Digital switchover will affect almost every home in the United Kingdom. All of the country's television sets will have to be able to receive a digital signal when the analogue terrestrial signal is turned off, between 2008 and 2012.
In May 2006, Digital UK launched a seven-year, £200-million campaign to inform consumers about switchover. This will become the country's biggest ever public information programme, with two mailings to every household, and an ongoing advertising campaign based on the robot character "Digit Al".
Digital UK also provides information to consumers through a website and a telephone helpline (0845 6 50 50 50). Viewers can look on page 284 of Ceefax or Teletext to see a testcard indicating whether their aerial may need replacing to receive a digital signal.
One of the main reasons for switchover is to allow almost every home to be able to receive a digital signal through their normal aerial - digital terrestrial television, usually known in the UK as Freeview.

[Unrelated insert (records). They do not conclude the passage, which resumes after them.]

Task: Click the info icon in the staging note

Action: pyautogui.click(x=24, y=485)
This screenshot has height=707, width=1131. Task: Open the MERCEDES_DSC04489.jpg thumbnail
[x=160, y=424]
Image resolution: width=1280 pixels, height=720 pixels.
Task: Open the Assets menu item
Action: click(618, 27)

At present, around one quarter of the UK public cannot receive Freeview, because the digital signal is broadcast at low power so as not to interfere with the analogue signal. By switching the analogue signal off, it will be possible to increase Freeview coverage to 98.5% of homes.
This will be done by installing 9,417 transmitters on 1,073 masts across the country between 2008 and 2013. Digital UK is responsible for co-ordinating this work, which will be carried out region by region.
Freeview is only one way to receive digital television: the others are digital satellite (through Sky, or free-to-air systems), cable (through Virgin Media or WightCable) and over a telephone line (through Tiscali TV in London). Digital UK was established as a "platform neutral" body, meaning that it does not promote any of these services above another.
Digital UK also works with electrical manufacturers and retailers, who together will supply the equipment necessary for all the UK's television households to watch digital.
One of Digital UK's major responsibilities is to promote the digital 'tick' logo. This is a certification mark for the public, identifying television equipment in stores that will work before, during and after digital switchover.